Last weekend England beat Norway 0 – 1 in a friendly football match at Oslo. Great Britain beat Norway at Eurovision too, although this was hardly cause for celebration as coming 25th, just a few points above 26th-placed Norway at the very bottom, is really nothing to be proud of. Many admire ‘null point’ Norway’s steely determination to achieve dependably low scores in this annual cheesy telefest, but those behind the Great Britain entry probably expected far more. But what what can you expect from a septuagenarian crooner named after an obscure German opera composer?
As we all now know, this year’s Eurovision was held in Baku, the Azerbaijan capital. The jury is still out as to whether this ex-Soviet country in the Caucasus geographically belongs to Europe or not but, for the purposes of this competition, Azerbaijan is as much a part of Europe as Norway or France…or even Israel.
I travelled to Baku back in 2000 and returned once more for a brief stay in 2010. In 2000, Baku had seemed quite a threadbare sort of place but by the time of my second visit the Azeri capital had visibly enlarged upwards and outwards to resemble a high-rise building site, with lofty buildings mushrooming near the port like blue glass monoliths. Now there was ferocious traffic too, but I braved this to seek out the Tofiq Bahramov football stadium in the north of the city. The national stadium, which had originally been a contender for the Eurovison 2012 venue, was not easy to reach on foot and necessitated the hazardous crossing of lanes of teeming city traffic. It would seem as if one of the consequences of rapid urban development is to make travel through the city on foot difficult, undesirable and even unwise. Planners seem to assume that, given shopping malls, high-rise offices and a blanket spread of MacDonalds outlets, the hapless pedestrian will happily abandon bipedalism for more appropriate means of locomotion. Clearly, those of us preferring foot power just stand in the way of progress with our unreasonable demands for footpaths, pavements and pedestrian crossings. But I digress.

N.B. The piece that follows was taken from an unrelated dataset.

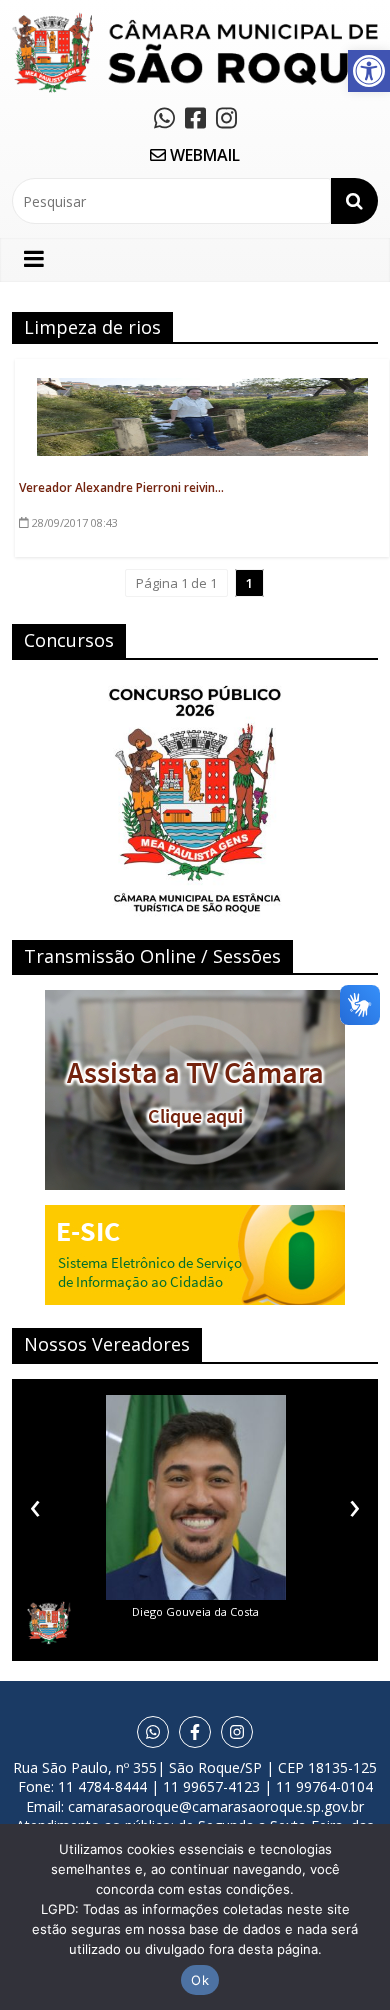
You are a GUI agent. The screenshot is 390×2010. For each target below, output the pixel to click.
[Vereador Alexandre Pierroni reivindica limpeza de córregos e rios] (202, 388)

The England football team’s most glorious moment back in 1966 may well owe a debt to Azerbaijan. The sympathetic ‘Russian linesman’ at the 1966 world cup was actually an Azeri national named Tofiq Bahramov, although at the time Azerbaijan was an autonomous republic within the USSR. It was Bahramov who decided that Geoff Hurst’s extra time shot that bounced off the crossbar had actually crossed the line – a controversial decision that proved to be a vital turning point in the game in England’s favour. The final 4-2 scoreline clinched it. After the game, Bahramov, along with the referee and the other linesman, received a golden whistle for his duties from HM the Queen. We can only presume that he would still have been given it even if England had lost the final.

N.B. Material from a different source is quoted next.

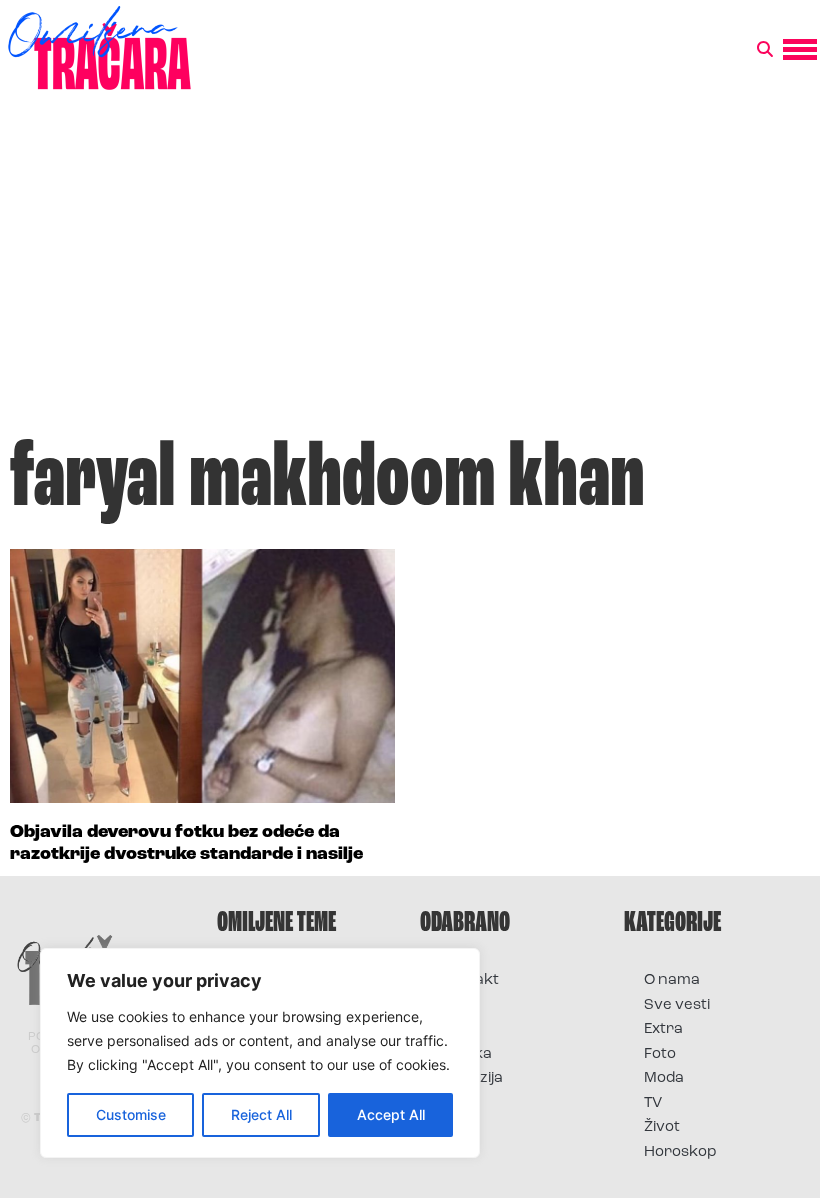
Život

A statue of Tofiq Bahramov blowing a whistle in refereeing pose stands outside the national stadium that has borne his name since his death in 1993. The statue was unveiled in 2006 when England came to Baku to play Azerbaijan and none less than Geoff Hurst turned up to make a speech at the ceremony; FIFA president Sepp Blatter also attended. Ironically perhaps, the stadium, built in the shape of a ‘C’ to honour Stalin (C = S in the Cyrillic alphabet), was partially constructed by German prisoners during World War II. Bahramov had himself fought against the German army during WWII and on his death bed more or less admitted having a pro-English prejudice at the 1966 final – an apocryphal story tells that when asked why he allowed the goal to stand he simply said, ‘Stalingrad’.